26. Jarak Jangkau

18.7K 3.6K 821
                                    

Don't try to live so wise
Don't cry cause you're so right
Don't dry with fakes or fears 'cause you will hate yourself in the end

Pada hari yang sama, dari awal masuk hingga kembali pulang dari York, ia tidak melihat Samudera. Tidak di salah satu sofa. Samudera biasa meminum iced americano sambil mengajak obrol salah satu pelanggan. Tidak di atas stool menghadap bar. Samudera biasa bertukar guyon dengan yang lain. Tidak juga di koridor mengecek ruang kelas, atau di kantor yang kadang menjadi ruang rapat. Dia tidak berada di manapun dan tanpa kabar.

Begitupun esoknya. Ketika Rindang masuk bekerja, padahal sebelumnya membuat alasan sakit yang dibuat-buat, Samudera tidak menampakkan diri sama sekali. Pria itu seperti menghilang dari jarak pandanganya.

"What are you looking for?" Miss Fany mengerutkan alis. Suaranya sedikit bass dan penuh penekanan, membuat Rindang terkesiap.

Gadis itu menarik kembali lehernya yang dijulurkan mencari-cari di pintu kafe, kemudian tersenyum canggung.

"Eh, nothing, sorry, Miss. What was it again?"

Miss Fany menutup lembar modul di tangannya dan bersedekap. Ia mengembuskan napas keras dari hidung. "Did you listen to me at all?"

Tidak, Rindang tidak mendengarkan. Samudera menghilang, dan mendadak ia tidak bisa menyerap hal lain ke dalam otaknya. That was ... all that matters.

"Forget it!" potong Miss Fany bahkan sebelum Rindang berhasil menyanggah. Ia mendekap modul tebal untuk anak-anak dan dibawa kembali di dada. "I'll just ask Oliv for now."

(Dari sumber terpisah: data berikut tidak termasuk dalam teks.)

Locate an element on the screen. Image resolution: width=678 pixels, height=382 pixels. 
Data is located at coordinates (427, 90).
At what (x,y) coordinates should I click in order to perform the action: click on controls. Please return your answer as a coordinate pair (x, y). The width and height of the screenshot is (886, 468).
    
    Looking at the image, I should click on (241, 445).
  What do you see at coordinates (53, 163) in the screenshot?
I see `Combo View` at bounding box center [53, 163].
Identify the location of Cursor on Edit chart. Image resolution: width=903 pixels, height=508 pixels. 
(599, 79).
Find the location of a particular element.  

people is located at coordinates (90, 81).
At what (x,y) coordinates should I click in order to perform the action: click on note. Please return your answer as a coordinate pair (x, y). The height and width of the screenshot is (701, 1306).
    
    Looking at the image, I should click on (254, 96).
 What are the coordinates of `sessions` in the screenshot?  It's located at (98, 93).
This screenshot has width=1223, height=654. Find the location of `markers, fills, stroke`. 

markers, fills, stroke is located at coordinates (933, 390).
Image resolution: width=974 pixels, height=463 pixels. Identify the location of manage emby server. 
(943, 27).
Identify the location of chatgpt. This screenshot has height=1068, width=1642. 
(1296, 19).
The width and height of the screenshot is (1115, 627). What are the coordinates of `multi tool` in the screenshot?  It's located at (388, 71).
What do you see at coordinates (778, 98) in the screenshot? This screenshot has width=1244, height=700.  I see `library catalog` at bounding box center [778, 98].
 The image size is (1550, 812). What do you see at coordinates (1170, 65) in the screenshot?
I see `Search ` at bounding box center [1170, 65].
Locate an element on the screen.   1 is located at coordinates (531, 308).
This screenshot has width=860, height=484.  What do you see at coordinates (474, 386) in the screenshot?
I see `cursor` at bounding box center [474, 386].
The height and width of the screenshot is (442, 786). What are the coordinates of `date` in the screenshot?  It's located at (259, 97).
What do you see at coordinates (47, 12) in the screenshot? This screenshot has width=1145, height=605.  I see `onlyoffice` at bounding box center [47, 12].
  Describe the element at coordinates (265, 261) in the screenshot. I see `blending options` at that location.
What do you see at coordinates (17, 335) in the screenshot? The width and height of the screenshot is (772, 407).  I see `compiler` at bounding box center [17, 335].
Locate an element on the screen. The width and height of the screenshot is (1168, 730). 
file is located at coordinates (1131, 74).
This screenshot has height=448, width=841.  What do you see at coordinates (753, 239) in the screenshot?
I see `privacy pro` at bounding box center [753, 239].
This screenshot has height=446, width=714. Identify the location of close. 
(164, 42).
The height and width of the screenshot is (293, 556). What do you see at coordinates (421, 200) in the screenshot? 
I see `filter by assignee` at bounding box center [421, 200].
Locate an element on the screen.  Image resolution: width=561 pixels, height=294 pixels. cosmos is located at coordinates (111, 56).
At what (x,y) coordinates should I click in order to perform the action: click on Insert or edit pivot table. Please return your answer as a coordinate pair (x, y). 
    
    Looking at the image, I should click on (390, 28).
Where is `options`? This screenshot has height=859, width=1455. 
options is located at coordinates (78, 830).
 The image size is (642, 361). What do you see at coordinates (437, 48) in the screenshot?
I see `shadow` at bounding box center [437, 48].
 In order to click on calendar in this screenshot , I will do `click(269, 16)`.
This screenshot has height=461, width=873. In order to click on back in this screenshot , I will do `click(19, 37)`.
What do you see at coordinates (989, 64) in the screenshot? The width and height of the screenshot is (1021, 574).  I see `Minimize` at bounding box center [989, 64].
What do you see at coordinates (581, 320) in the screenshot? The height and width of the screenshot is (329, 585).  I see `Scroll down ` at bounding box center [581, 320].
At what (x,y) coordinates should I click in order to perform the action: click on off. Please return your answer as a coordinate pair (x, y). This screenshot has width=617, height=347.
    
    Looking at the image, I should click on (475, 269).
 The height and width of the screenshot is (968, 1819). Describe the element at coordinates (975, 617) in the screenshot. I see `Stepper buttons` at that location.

Lalu, sebelum beranjak pergi, wanita itu berputar kembali di atas tumitnya.

"You know, I've been in your shoes before. Bingung. Galau. Hampir membatalkan pernikahan sama Mas Yuda. Masalah itu datang seperti hujan; ada yang lembut ada yang keras, semuanya hanya mau menguji payungmu." Salah satu lengannya terulur sekarang untuk menepuk pundak Rindang. "Just follow your heart. If it meant to be you yours, it's yours."

Miss Fany kemudian beranjak pergi, meninggalkan dentam ujung hak sepatu di atas permukaan ubin, meninggalkan Rindang yang membuka mulut keheranan. Gadis itu ingin mempertanyakan apa maksud semua nasihat tersebut.

Kemudian, tiba-tiba saja, satu gelas oreo milkshake mendarat di hadapan Rindang. Ujung gelasnya berembun. Sepasang oreo stroberi yang menjadi toping terlalu sayang untuk diabaikan lama-lama. Di lain waktu, Rindang pasti akan menariknya tanpa banyak pikir. Namun semua yang ia lakukan adalah menatap Juan. Si pelaku yang menyodorkan gelas itu tanpa peringatan apa-apa.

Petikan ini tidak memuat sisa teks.